··· ENTRIES SHOWN ···

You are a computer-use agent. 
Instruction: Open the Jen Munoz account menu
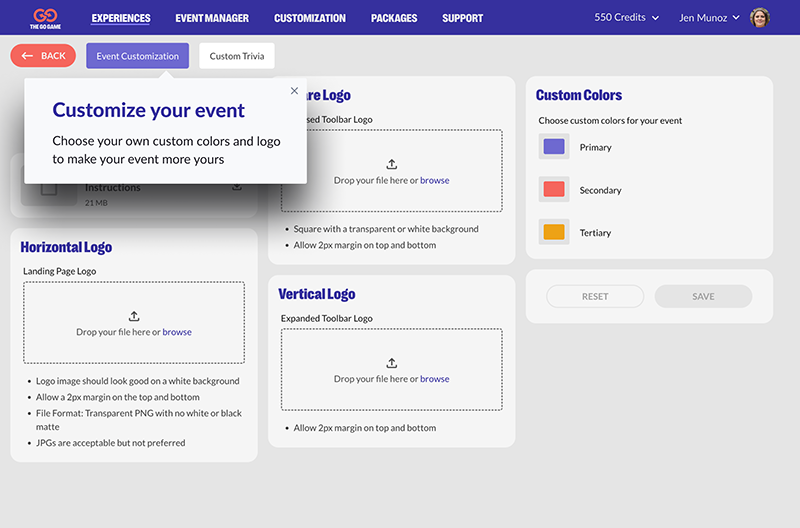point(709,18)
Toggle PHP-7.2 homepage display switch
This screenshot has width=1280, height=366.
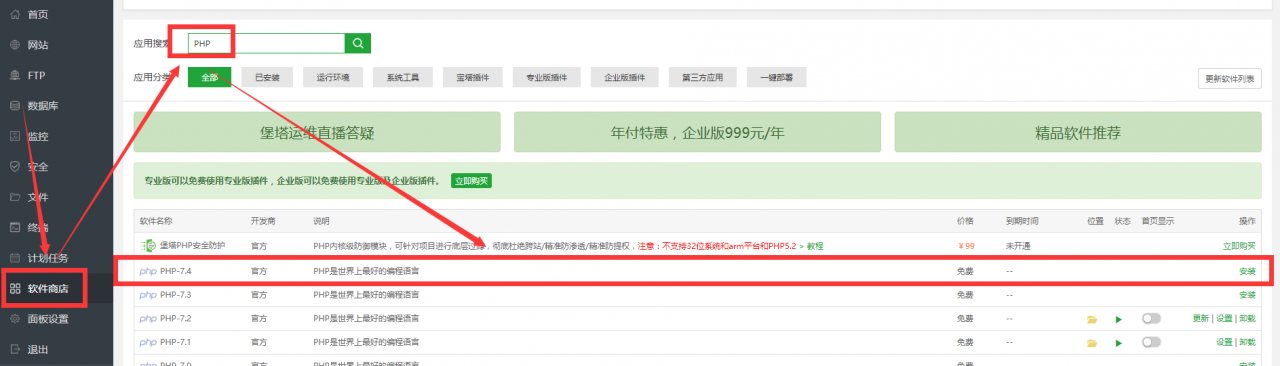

···

Drop the pictures; repeat each entry above exactly.

● **TASK RESPONSE**
You are a computer-use agent. 
Instruction: Open the Jen Munoz account menu
point(709,18)
Toggle PHP-7.2 homepage display switch
This screenshot has width=1280, height=366.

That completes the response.